Abstract
Purpose.:
Hyperreflective foci (HFs) are observable within the neurosensory retina in diabetic macular edema (DME) using spectral domain optical coherence tomography (SD-OCT). HFs have also been seen in wet age-related macular degeneration (AMD), although the origin is still unknown; however, they reduced significantly during anti-VEGF (vascular endothelial growth factor) therapy, and their baseline amount seemed to correlate with treatment success. In this study the behavior of HFs was evaluated during anti-VEGF therapy for DME.
Methods.:
Fifty-one patients (mean age: 67 years) underwent SD-OCT before and one month after one anti-VEGF injection (ranibizumab: n = 30; bevacizumab: n = 21). The HFs were semiquantitatively counted, assigned to three groups (group A: HFs n = 1–10; group B: n = 11–20; group C: n > 20), and correlated to the course of visual acuity and foveal thickness (paired t-test). Additionally the baseline HbA1c was categorized and correlated to baseline HFs (Spearman Rho).
Results.:
In all eyes, HFs of various amounts were detected in the foveal and parafoveal area. The mean number of HFs reduced significantly from 16.02 to 14.32 in all patients (P = 0.000), whereas foveal thickness reduced from 445.5 to 373.9 μm (P = 0.000) and visual acuity increased from 62.0 to 66.0 ETDRS letters (P = 0.003). Regarding the three HF groups, a reduction of the level stages was observed in 43.1% (stable: 54.9%; more: 2.0%). This reflects a HF distribution change from 31.4% to 62.7% (group A), from 45.1% to 31.4% (group B), and from 23.5% to 5.9% (group C). The HbA1c correlated significantly to the overall HF amount at baseline (0.880; P = 0.000); however, no distinct overall correlation was found between the HF reduction and the course of visual acuity or retinal thickness. Only in cases of complete edema resolution (25%) did HFs reduce significantly (P = 0.008).
Conclusions.:
As in wet AMD, HFs are frequently found in DME and behave similarly under anti-VEGF therapy.
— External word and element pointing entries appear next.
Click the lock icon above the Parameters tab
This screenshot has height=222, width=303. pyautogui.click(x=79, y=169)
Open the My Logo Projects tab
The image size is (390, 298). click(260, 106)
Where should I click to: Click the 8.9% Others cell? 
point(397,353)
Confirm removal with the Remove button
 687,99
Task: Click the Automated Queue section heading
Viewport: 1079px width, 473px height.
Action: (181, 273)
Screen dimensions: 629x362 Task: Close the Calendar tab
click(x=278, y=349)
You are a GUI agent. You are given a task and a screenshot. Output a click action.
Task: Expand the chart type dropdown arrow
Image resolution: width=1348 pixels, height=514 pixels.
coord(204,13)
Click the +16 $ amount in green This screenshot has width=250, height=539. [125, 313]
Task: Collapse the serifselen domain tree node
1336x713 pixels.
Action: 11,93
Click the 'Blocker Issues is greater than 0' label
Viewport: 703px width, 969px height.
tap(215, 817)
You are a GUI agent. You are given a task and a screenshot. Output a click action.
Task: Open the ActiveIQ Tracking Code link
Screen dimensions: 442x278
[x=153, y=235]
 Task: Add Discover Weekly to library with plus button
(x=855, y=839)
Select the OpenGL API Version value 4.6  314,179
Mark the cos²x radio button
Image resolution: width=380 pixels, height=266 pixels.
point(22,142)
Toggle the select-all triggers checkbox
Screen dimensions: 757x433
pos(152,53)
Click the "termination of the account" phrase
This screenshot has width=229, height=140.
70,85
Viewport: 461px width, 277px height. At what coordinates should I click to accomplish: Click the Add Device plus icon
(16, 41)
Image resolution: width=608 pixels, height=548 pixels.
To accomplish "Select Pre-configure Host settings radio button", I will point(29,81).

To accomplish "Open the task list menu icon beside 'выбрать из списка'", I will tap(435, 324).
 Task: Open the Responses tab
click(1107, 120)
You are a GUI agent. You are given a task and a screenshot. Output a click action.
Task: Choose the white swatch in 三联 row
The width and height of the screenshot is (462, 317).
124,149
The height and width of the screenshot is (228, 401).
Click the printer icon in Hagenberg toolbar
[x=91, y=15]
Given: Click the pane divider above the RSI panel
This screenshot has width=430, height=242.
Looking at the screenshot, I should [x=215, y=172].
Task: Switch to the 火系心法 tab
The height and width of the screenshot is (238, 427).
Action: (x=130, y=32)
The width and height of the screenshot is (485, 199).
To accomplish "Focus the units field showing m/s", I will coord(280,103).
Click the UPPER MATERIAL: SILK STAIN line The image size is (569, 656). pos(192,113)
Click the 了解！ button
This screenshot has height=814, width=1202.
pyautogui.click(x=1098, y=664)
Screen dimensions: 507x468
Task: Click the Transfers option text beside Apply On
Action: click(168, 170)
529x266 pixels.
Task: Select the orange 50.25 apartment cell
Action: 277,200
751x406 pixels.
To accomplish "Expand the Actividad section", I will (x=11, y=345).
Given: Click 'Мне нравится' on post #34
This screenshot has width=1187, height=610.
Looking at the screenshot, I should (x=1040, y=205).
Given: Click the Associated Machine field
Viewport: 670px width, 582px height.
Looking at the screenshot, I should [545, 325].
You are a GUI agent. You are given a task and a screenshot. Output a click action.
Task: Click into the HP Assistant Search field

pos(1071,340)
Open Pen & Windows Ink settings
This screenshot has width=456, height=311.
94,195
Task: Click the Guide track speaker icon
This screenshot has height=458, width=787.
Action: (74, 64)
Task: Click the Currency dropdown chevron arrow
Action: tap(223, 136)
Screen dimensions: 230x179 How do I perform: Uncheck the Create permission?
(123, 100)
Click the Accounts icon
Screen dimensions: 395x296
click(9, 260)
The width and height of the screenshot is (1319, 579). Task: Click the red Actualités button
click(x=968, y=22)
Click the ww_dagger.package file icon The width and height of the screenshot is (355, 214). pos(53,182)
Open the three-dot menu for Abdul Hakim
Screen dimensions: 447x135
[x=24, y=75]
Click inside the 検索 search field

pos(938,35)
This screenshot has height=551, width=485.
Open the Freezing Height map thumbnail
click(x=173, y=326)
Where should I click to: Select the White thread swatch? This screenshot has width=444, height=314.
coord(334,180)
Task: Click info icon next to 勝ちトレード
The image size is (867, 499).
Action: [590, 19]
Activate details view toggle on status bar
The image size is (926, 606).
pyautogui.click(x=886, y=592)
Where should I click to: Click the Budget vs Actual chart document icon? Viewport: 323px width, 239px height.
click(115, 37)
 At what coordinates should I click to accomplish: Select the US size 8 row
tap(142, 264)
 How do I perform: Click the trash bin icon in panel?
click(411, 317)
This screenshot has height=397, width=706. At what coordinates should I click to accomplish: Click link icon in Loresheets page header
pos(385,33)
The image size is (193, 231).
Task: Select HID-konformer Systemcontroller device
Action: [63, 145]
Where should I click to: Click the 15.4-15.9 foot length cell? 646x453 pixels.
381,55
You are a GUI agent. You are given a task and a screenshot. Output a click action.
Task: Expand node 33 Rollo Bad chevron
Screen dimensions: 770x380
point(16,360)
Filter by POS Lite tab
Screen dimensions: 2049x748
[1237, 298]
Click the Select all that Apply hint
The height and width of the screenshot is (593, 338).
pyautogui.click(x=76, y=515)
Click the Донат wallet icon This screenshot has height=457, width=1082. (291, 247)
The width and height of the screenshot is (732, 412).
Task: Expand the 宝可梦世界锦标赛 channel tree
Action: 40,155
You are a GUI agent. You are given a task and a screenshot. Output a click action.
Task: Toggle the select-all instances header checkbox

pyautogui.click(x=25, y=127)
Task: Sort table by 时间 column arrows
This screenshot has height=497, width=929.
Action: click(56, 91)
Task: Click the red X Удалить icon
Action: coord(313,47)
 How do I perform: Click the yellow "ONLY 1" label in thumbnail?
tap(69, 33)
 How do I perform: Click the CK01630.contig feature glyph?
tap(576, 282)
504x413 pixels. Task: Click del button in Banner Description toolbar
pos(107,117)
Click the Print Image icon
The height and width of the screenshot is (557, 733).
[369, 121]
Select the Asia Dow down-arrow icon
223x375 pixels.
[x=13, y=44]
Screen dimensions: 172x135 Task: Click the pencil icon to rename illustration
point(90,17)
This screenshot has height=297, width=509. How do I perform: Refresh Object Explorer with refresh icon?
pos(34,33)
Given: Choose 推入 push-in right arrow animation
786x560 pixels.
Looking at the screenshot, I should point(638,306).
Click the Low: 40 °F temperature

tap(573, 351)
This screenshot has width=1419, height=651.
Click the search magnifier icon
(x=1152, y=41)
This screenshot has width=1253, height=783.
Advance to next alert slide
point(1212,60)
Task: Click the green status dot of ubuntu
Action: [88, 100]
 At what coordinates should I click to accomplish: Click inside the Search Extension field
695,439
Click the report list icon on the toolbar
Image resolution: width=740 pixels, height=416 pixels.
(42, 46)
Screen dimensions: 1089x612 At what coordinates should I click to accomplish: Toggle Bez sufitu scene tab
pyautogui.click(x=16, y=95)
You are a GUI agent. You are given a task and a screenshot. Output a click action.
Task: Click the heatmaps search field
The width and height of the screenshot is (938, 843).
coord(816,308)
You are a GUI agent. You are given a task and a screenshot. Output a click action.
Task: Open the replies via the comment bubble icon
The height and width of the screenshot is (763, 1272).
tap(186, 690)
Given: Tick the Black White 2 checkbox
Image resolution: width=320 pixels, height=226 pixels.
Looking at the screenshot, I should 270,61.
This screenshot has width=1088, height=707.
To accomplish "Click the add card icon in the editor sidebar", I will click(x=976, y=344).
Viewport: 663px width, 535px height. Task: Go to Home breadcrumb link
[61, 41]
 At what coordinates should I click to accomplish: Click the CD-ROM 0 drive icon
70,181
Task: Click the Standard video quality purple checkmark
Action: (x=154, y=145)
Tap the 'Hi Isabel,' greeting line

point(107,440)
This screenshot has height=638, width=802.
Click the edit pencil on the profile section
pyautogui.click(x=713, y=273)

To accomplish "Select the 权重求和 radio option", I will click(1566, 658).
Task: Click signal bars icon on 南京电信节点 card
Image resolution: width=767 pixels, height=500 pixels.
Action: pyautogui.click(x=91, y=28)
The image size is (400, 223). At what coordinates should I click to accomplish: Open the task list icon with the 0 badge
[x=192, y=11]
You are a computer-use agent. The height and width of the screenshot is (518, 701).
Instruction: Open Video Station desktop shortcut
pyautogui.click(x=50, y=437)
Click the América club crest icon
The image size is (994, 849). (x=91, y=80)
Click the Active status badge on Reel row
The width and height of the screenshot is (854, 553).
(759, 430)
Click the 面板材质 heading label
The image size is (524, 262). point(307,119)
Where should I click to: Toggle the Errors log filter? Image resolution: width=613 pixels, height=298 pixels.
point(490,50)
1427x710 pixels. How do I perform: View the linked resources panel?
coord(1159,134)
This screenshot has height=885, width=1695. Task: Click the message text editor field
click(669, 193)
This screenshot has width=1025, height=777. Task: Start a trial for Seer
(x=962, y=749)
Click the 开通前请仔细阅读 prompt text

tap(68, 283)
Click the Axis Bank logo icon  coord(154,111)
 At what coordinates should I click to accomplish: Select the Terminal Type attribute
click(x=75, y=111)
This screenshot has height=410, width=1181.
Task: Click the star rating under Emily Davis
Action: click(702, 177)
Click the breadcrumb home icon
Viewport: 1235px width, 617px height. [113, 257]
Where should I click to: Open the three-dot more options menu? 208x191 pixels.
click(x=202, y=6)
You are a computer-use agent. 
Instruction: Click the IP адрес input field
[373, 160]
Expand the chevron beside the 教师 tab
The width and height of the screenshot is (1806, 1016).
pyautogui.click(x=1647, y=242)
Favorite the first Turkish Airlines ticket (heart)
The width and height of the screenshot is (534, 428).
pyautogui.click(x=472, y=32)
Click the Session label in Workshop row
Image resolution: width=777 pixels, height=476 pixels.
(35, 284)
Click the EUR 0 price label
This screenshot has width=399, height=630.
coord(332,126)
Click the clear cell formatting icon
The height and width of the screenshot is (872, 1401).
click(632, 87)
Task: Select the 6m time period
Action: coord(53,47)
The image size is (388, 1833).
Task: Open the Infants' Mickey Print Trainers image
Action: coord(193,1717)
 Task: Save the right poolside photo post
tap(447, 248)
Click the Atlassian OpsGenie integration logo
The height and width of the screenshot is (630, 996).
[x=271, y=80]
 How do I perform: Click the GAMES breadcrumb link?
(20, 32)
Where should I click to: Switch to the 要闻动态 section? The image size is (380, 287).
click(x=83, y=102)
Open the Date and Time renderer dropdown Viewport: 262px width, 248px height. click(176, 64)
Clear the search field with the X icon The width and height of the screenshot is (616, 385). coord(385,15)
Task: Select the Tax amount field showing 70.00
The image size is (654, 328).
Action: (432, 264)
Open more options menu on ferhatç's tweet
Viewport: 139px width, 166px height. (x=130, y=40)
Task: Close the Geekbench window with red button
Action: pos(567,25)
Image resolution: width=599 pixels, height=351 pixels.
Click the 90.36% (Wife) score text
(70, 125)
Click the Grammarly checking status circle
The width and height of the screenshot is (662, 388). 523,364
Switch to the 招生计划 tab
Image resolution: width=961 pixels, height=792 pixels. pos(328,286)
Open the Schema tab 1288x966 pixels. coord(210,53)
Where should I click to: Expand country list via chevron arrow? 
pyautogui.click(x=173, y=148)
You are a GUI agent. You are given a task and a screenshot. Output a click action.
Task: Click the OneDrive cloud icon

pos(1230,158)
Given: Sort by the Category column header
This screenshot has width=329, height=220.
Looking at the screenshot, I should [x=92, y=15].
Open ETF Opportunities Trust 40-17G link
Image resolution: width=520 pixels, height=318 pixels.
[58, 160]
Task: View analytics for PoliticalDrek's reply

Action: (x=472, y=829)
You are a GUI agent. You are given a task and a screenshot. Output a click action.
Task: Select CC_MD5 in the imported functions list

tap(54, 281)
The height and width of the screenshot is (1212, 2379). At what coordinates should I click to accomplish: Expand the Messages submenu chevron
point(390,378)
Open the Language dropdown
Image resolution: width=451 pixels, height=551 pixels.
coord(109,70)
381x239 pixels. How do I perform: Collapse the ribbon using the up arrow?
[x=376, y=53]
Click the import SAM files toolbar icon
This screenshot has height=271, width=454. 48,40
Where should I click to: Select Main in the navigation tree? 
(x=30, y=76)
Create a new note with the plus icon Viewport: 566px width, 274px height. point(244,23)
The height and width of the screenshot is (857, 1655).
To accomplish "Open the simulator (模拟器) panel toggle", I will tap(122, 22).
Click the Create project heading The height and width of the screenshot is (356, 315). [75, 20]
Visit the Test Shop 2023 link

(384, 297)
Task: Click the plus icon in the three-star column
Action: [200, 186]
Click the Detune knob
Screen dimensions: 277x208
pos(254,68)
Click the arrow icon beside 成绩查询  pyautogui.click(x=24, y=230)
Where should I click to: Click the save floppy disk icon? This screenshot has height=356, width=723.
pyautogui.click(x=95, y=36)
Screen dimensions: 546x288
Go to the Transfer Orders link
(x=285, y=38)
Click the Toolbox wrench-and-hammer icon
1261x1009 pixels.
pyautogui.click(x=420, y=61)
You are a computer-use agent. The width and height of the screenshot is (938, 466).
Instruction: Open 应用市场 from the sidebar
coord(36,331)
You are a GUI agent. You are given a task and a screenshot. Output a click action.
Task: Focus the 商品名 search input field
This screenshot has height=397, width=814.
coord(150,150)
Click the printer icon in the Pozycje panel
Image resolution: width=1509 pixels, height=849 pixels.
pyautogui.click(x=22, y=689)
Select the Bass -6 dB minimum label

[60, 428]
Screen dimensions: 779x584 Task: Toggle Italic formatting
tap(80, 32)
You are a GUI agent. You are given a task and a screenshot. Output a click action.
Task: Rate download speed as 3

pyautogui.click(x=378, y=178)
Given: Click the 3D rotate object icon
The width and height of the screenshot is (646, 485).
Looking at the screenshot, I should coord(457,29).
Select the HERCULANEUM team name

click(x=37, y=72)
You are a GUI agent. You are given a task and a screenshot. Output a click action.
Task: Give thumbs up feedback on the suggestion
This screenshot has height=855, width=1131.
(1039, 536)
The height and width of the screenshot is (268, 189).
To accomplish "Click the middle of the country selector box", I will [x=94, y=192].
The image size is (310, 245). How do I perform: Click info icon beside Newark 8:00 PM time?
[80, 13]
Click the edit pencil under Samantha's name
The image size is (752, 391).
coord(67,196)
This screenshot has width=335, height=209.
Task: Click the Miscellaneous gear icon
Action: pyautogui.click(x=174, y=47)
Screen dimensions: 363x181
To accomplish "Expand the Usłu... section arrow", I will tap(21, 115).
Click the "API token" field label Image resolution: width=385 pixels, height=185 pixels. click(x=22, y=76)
Thus, a HF reduction was observable mainly in cases of complete edema resolution; however, no distinct correlation with visual acuity was noticed, presumably mainly due to the enhanced inhomogeneity in the disease progress of DME. Interestingly, the baseline HF amount seems to correlate positively with HbA1c values indicating the severity of disease.
Hyperreflective foci (HFs) have been frequently observed within the central neurosensory retinal structures in patients with neovascular age-related macular degeneration (AMD) with use of enhanced spectral-domain optical coherence tomography technique (SD-OCT).
1 SD-OCT provides an image of the retina and retinal pigment epithelium (RPE) based on the reflective properties of the various cellular layers. The varying intensities seen on the OCT scan correlate well with the different layers of the retina and the RPE.
2 The origin of the HFs in AMD has remained unclear and was initially suggested to be leukocytes or RPE cells representing accompanying retinal inflammation.
1 Other authors attributed hyperreflective intraretinal foci in diabetic maculopathy (DME),
3–5 where they occur more frequently than they do in AMD, to subtreshold hard exudates. In our previous publication on AMD, we used the term “small dense particles” to refer to these foci.
1 In this publication on DME, we adopt the term “hyperreflective foci” used by the other authors, because “dense” implies a physical property that may or may not be assessable by OCT and “small” is an imprecise descriptor of size.
Interestingly, in AMD the HF amount significantly reduced after intravitreal ranibizumab (Lucentis; Novartis, Basel, Switzerland) upload therapy with three injections, and this reduction was positively correlated to the best corrected visual acuity (BCVA).
1 Moreover, an initial larger number of HFs revealed better outcomes of ranibizumab therapy regarding edema resolution and BCVA.
1 Thus, the amount of baseline HFs was suggested to be a predictive factor for the therapy outcome.
Ranibizumab is a recombinant monoclonal antibody fragment neutralizing all active forms of vascular endothelial growth factor (VEGF) A, and had been shown in large clinical trials to improve the course of neovascular AMD significantly.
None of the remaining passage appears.